Existem muitos movimentos. O que nos conforta e nos dá esperança é que esse quadro desalentador não é o único. Evidentemente que ele tende a ser hegemônico, até pelo poder dos meios que recobrem todo o território nacional. Mas temos organizações, como o próprio movimento hip-hop, que conseguem mobilizar muitos jovens, sem o apoio das grandes mídias, e que têm outros códigos, inclusive de ser e estar no mundo. Esses movimentos têm um efeito didático muito grande, porque conseguem, de certa forma, andar na contramão, oferecer outro discurso e, aí, disputar nessa arena, que é muito complicada, outros modos de ideais e de manifestação cultural

Somos quem podemos ser


Como a visualidade acabou sendo central para a exploração dos desejos do ser humano e da sociedade, ter e aparentar ser alguma coisa ficou muito mais importante do que realmente você ser: ser cidadão, ser humano com valores. Porque o espetáculo leva a uma sociedade de aparências, em que os ícones do capitalismo, do dinheiro, investem pesadamente no narcisismo do ser humano, afastando as pessoas das discussões políticas. Então, canalizamos o que seria para debatermos publicamente como importante, o nosso ímpeto político acaba sendo canalizado para questões frívolas e individuais.

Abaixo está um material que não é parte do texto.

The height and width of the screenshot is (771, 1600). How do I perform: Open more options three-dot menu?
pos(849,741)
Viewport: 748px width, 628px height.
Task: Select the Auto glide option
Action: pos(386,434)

O modelo que os astros e as celebridades despertam nos jovens está muito relacionado com esse universo cultural que a sociedade do espetáculo acaba oferecendo. Temos hoje toda uma valorização de quem é famoso e uma tentativa de pessoas anônimas, especialmente de jovens, de querer ser o que aquelas pessoas são. Mas, na verdade, o que essas celebridades são, ou o que pensamos que elas são, nada mais é do que o resultado artificial de uma construção desse eu para alavancar produtos, vender mercadorias.

Quando normalmente vemos um artista na televisão e queremos ser ele, esse ele que vemos já é formatado e reconstruído pelos sistemas midiáticos. Muitas vezes acreditamos que as pessoas são como são, ou do ponto de vista físico ou da personalidade, e queremos segui-las. Mas elas já são esse produto, e isso tem um efeito muito danoso, porque essa busca pelo ideal, ou esse mimetismo do que tais pessoas fazem, do que elas gostam, isso causa algumas disfunções muito grandes.

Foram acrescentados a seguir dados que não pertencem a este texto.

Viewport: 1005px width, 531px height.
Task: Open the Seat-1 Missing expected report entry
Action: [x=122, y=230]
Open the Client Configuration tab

Exemplo disso é a anorexia. Muitas meninas, porque não são celebridades, tentam acompanhar a busca do corpo perfeito. Esse é um grande sintoma da nossa sociedade, de como a busca por esse ideal cultural tem muito efeito. Anorexia e bulimia são problemas de saúde que afetam o corpo de jovens, principalmente meninas, em busca de um corpo perfeito que foi muito transmitido e vendido mesmo pelas celebridades.